Description of the task - Across the whole listing, return each line exactly, with no images included.

Data extracts -
####################

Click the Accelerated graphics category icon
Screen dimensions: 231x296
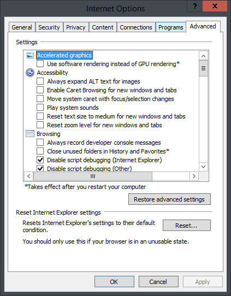click(30, 55)
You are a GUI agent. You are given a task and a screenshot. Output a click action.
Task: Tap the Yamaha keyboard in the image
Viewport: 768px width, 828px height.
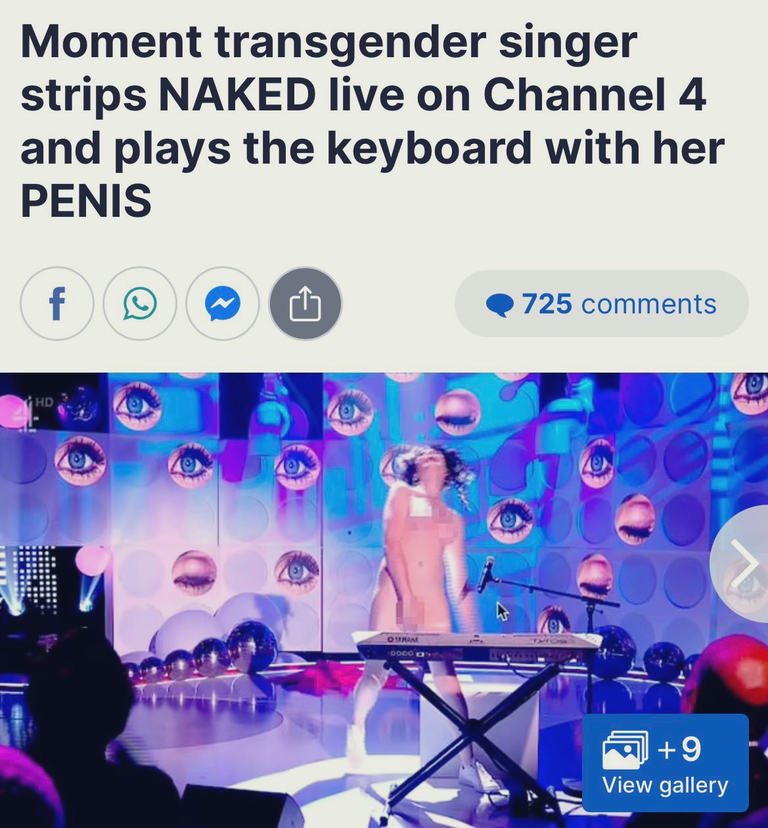click(478, 646)
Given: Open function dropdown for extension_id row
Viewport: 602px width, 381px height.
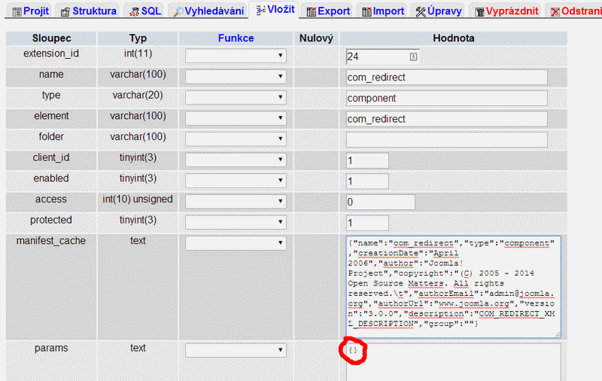Looking at the screenshot, I should click(x=236, y=56).
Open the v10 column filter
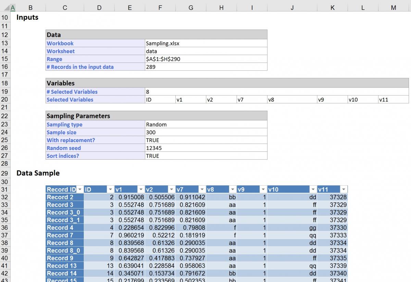The image size is (411, 282). [313, 189]
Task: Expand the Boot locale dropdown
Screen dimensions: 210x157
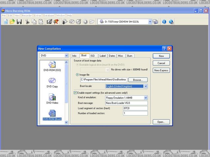Action: coord(146,86)
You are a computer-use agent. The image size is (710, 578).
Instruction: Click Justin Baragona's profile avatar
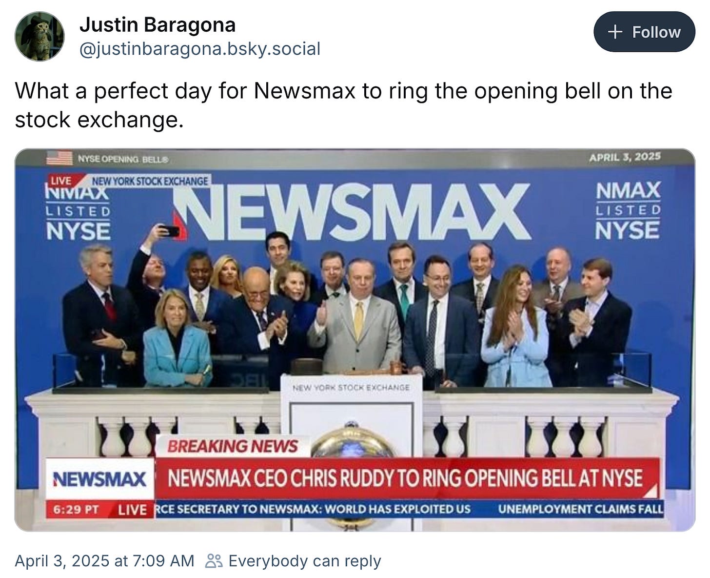tap(39, 37)
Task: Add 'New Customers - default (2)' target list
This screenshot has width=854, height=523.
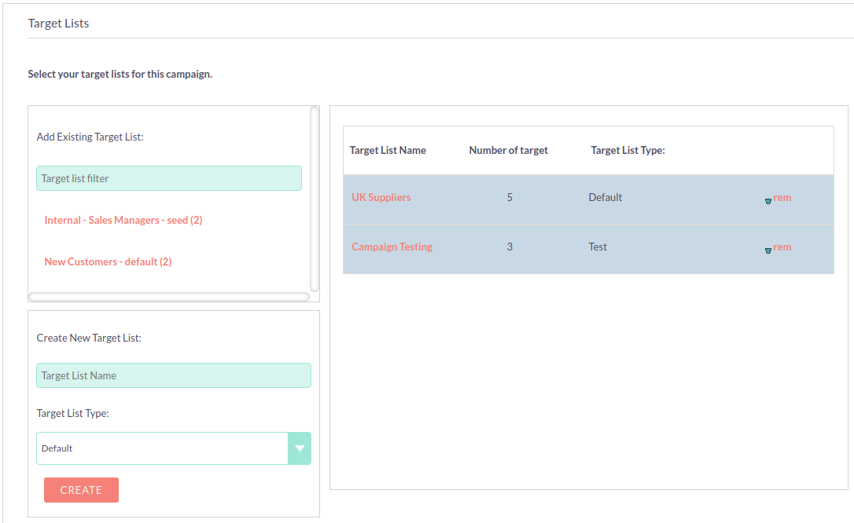Action: click(108, 262)
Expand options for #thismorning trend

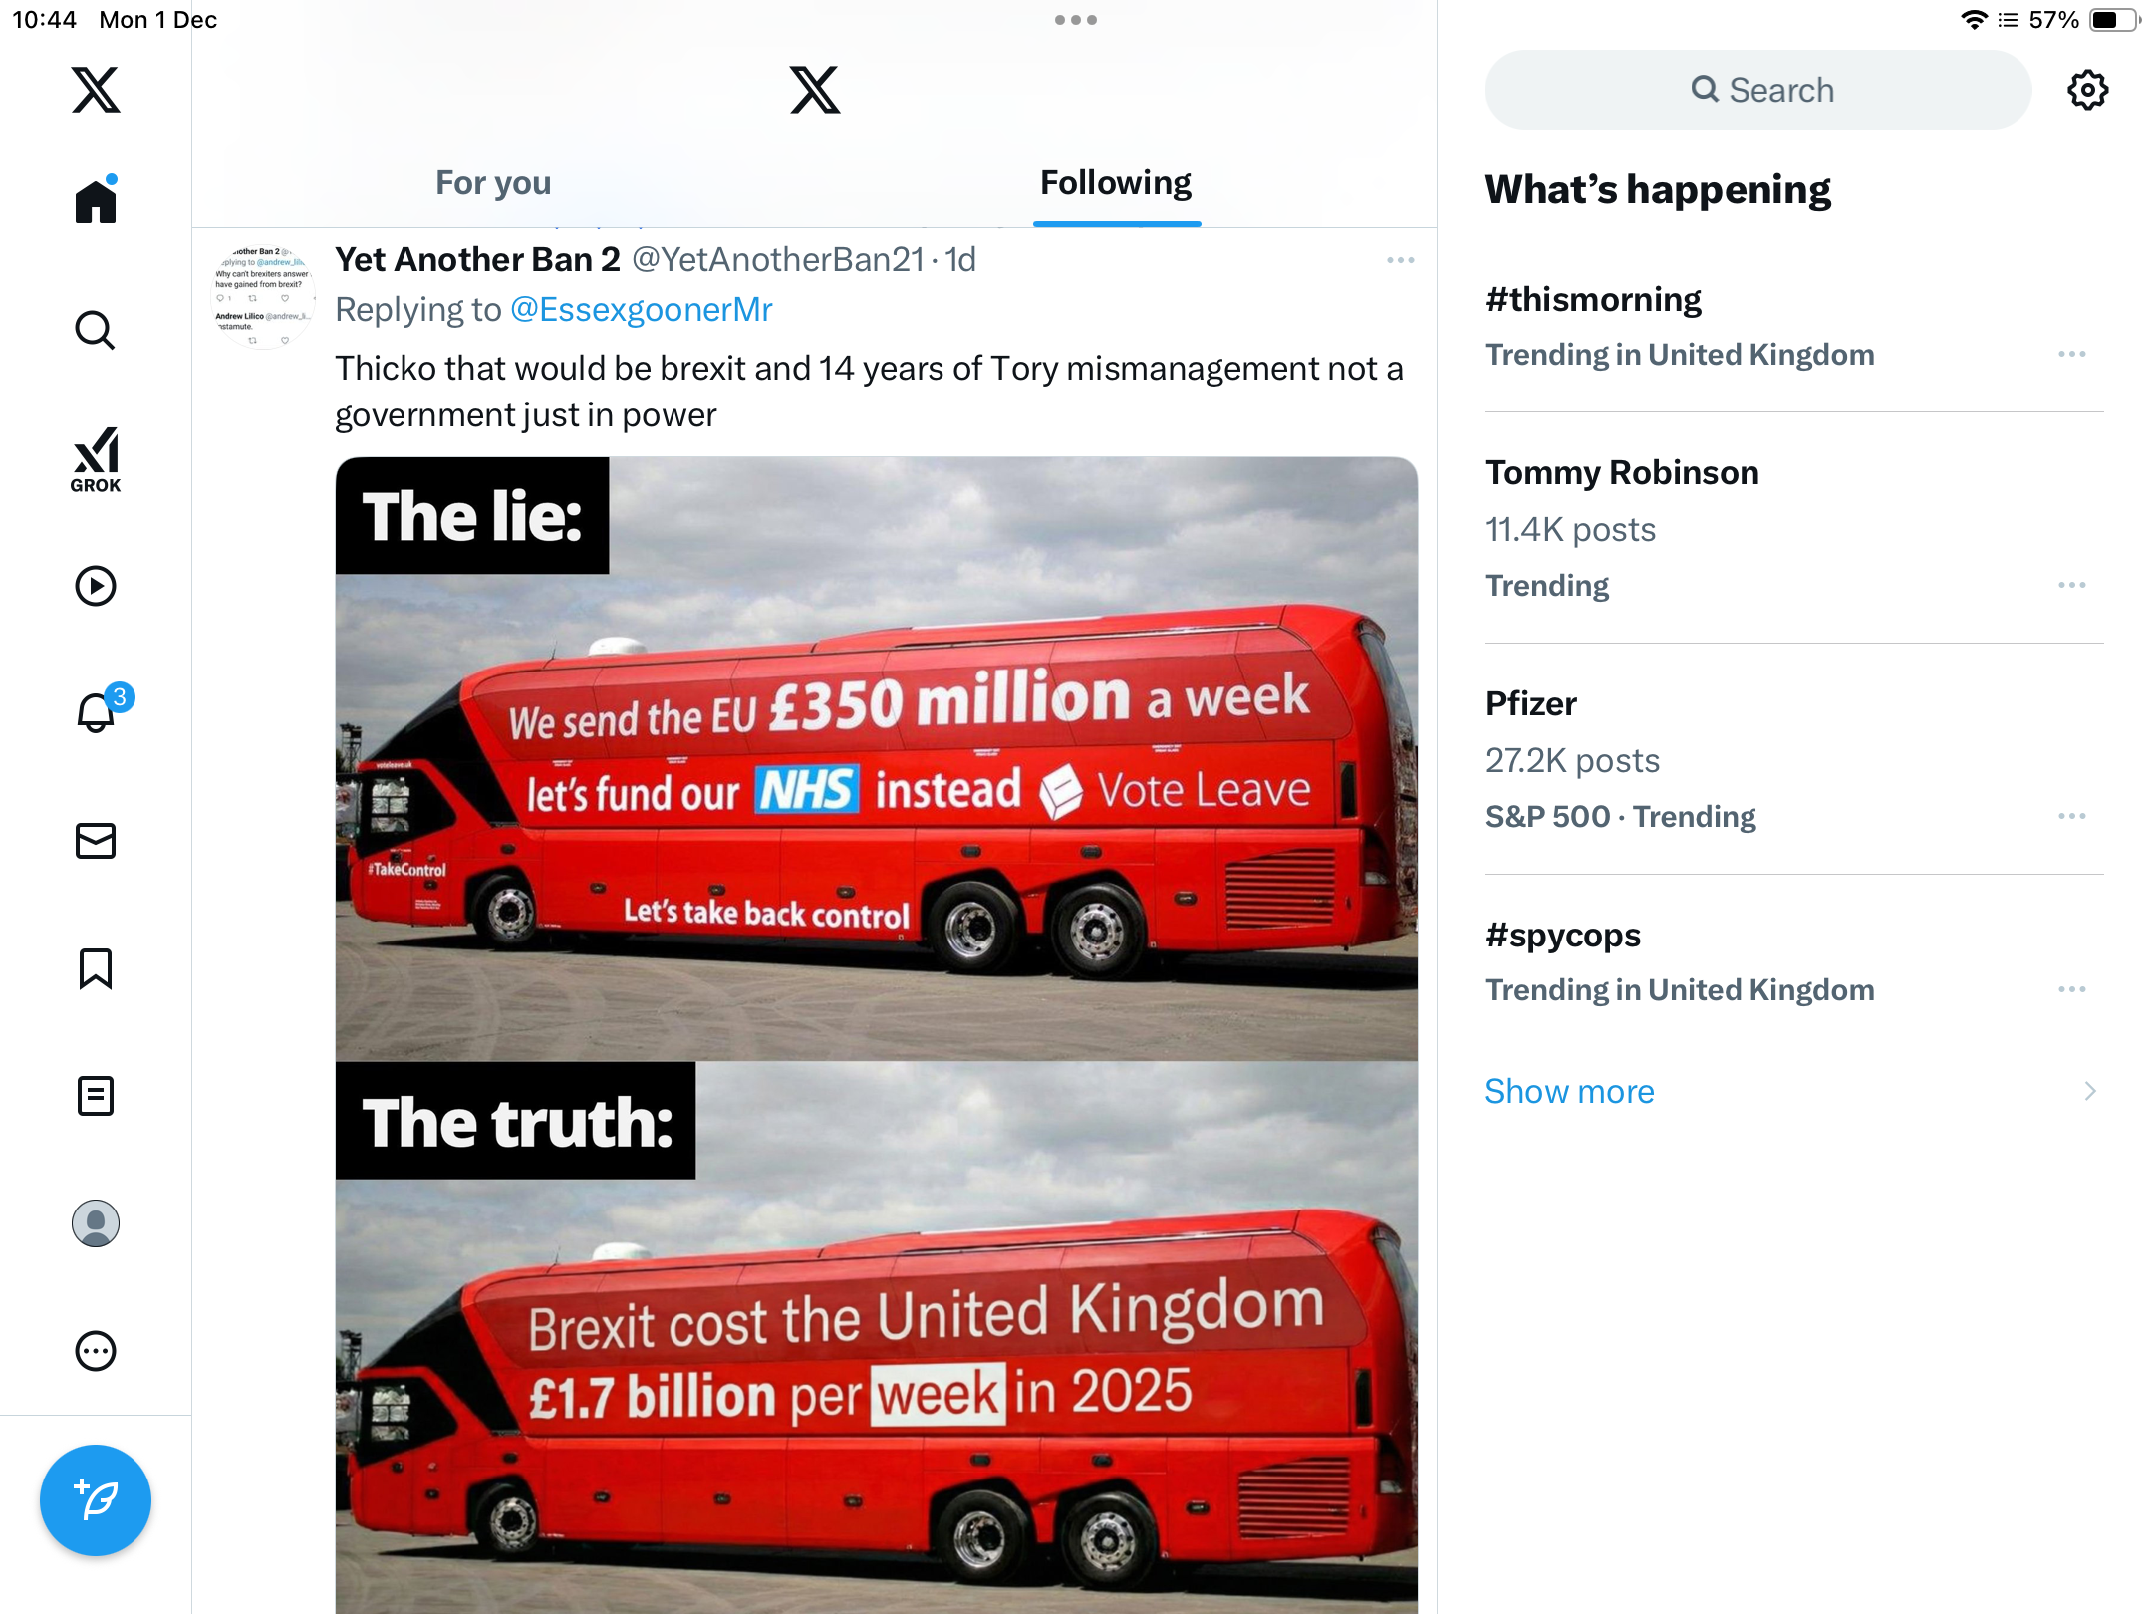pos(2071,354)
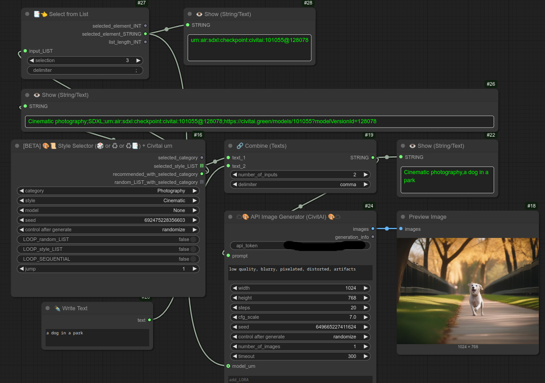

####################

Response box -
Click the Accelerated graphics category icon
Screen dimensions: 231x296
click(30, 55)
You are a GUI agent. You are given a task and a screenshot. Output a click action.
Task: Tap the Yamaha keyboard in the image
Viewport: 768px width, 828px height.
click(478, 646)
Given: Open function dropdown for extension_id row
Viewport: 602px width, 381px height.
Looking at the screenshot, I should click(x=236, y=56).
Open the v10 column filter
The image size is (411, 282). [313, 189]
Task: Expand the Boot locale dropdown
Screen dimensions: 210x157
Action: coord(146,86)
You are a computer-use agent. The image size is (710, 578).
Instruction: Click Justin Baragona's profile avatar
tap(39, 37)
Task: Add 'New Customers - default (2)' target list
This screenshot has width=854, height=523.
Action: click(108, 262)
Expand options for #thismorning trend

pos(2071,354)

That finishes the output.